The Pakistan in 'Homeland' is unrecognizable to this Pakistani author

The World
Homeland in Pakistan

Courtesy of Joe Alblas/Showtime

The fourth season of "Homeland" takes place in Pakistan and Afghanistan. But as Pakistani author Bina Shah watched the first episode from her home in Karachi, she couldn't recognize what was allegedly her home country.

As she wrote for the New York Times on Wednesday, the Pakistan that's portrayed in the series is nothing like the one she knows. "Islamabad is a very well-planned, beautiful and small city. It doesn't have huge crowds thronging in streets," Shah says. "It doesn't have your traditional tea shops and buses plying the streets the way it's being portrayed in Homeland."

Shah says she prepared herself mentally before watching the series. She's used to Pakistan being portrayed as a country with filled with chaos and security issues, yet she was still surprised by the number of things that the series got wrong.

She points out one scene in which protesters gather in front of the US embassy, waving Pakistani flags and chanting anti-American slogans. It's in response to the action that unfolds in the first two episodes, in which Claire Danes' character, CIA officer Carrie Mathison, orders a drone strike that kills several people at a wedding party.

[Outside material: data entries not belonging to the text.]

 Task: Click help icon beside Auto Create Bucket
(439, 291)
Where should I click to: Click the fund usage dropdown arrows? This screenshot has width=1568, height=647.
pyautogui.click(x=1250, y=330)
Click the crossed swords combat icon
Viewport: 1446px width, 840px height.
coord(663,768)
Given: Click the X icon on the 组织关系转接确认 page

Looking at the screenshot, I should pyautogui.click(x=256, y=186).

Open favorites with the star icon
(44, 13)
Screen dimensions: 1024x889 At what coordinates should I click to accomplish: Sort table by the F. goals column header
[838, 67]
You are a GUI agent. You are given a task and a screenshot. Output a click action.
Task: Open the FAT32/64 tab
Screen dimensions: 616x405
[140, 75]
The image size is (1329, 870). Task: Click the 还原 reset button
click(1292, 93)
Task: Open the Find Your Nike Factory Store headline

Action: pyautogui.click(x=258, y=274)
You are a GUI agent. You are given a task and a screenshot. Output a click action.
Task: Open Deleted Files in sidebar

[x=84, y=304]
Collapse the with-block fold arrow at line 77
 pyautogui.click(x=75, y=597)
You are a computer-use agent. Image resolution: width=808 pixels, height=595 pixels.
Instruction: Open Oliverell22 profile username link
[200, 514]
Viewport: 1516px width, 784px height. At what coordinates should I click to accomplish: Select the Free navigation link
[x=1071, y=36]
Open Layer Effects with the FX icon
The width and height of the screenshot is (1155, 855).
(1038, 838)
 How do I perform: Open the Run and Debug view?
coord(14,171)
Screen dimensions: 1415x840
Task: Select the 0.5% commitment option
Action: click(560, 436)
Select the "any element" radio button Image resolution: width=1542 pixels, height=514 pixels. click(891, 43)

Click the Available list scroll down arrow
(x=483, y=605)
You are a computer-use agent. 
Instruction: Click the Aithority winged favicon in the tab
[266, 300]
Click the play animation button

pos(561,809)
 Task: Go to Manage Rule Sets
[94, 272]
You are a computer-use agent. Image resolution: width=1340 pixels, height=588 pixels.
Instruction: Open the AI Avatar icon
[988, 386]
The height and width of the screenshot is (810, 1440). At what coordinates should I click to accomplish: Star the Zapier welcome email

"There is no way that protesters could stand right outside [the embassy's] gates. It's hidden way deep inside a diplomatic enclave, heavily protected," Shah explains.

The main Pakistani charachter is another misrepresentation, she argues. He is a young Pakistani medical student whose family is killed in the strike. "They have him immediately looking up at the camera while Carrie is looking at him and ... the connection is made now — he's going to be the terrorist," Shah says.

She's far from alone: Other writers have piled on, pointing out mistakes in the show's version of Pakistan.

Shah thinks that getting details wrong can have major consequences. "Homeland" may be entertainment, but it does influence perception and could, as she argues, stoke fear and misunderstandings.

"Pakistanis have suffered tremendously in the war on terror," she says. "We've had thousands of people killed, maimed and injured. All Pakistanis do not go on to become terrorists."